• _PROBLEM_
Your answer must consist only of the lines from the start of the entries through the line that holds "S’abonner au calendrier (169, 748)", copied exactly, with no pictures.

Collection entries

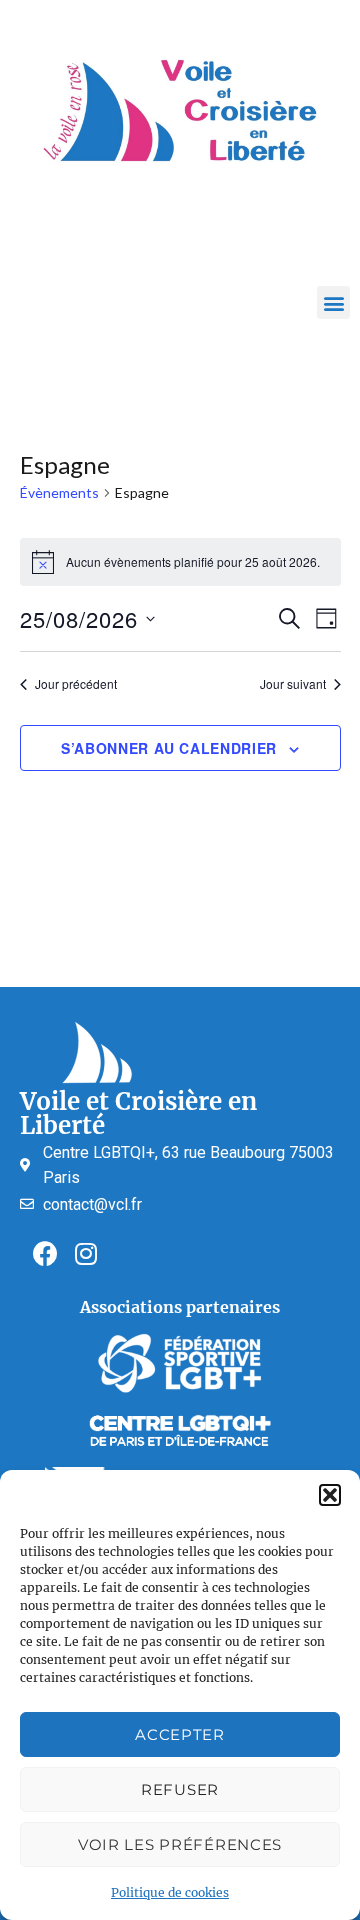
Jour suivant (293, 684)
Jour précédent (76, 684)
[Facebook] (45, 1254)
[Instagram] (86, 1254)
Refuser (180, 1789)
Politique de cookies (170, 1892)
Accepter (180, 1734)
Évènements (59, 492)
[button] (330, 1495)
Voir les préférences (180, 1844)
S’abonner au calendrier (169, 748)
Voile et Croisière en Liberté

• _ANSWER BOX_
Jour suivant (293, 684)
Jour précédent (76, 684)
[Facebook] (45, 1254)
[Instagram] (86, 1254)
Refuser (180, 1789)
Politique de cookies (170, 1892)
Accepter (180, 1734)
Évènements (59, 492)
[button] (330, 1495)
Voir les préférences (180, 1844)
S’abonner au calendrier (169, 748)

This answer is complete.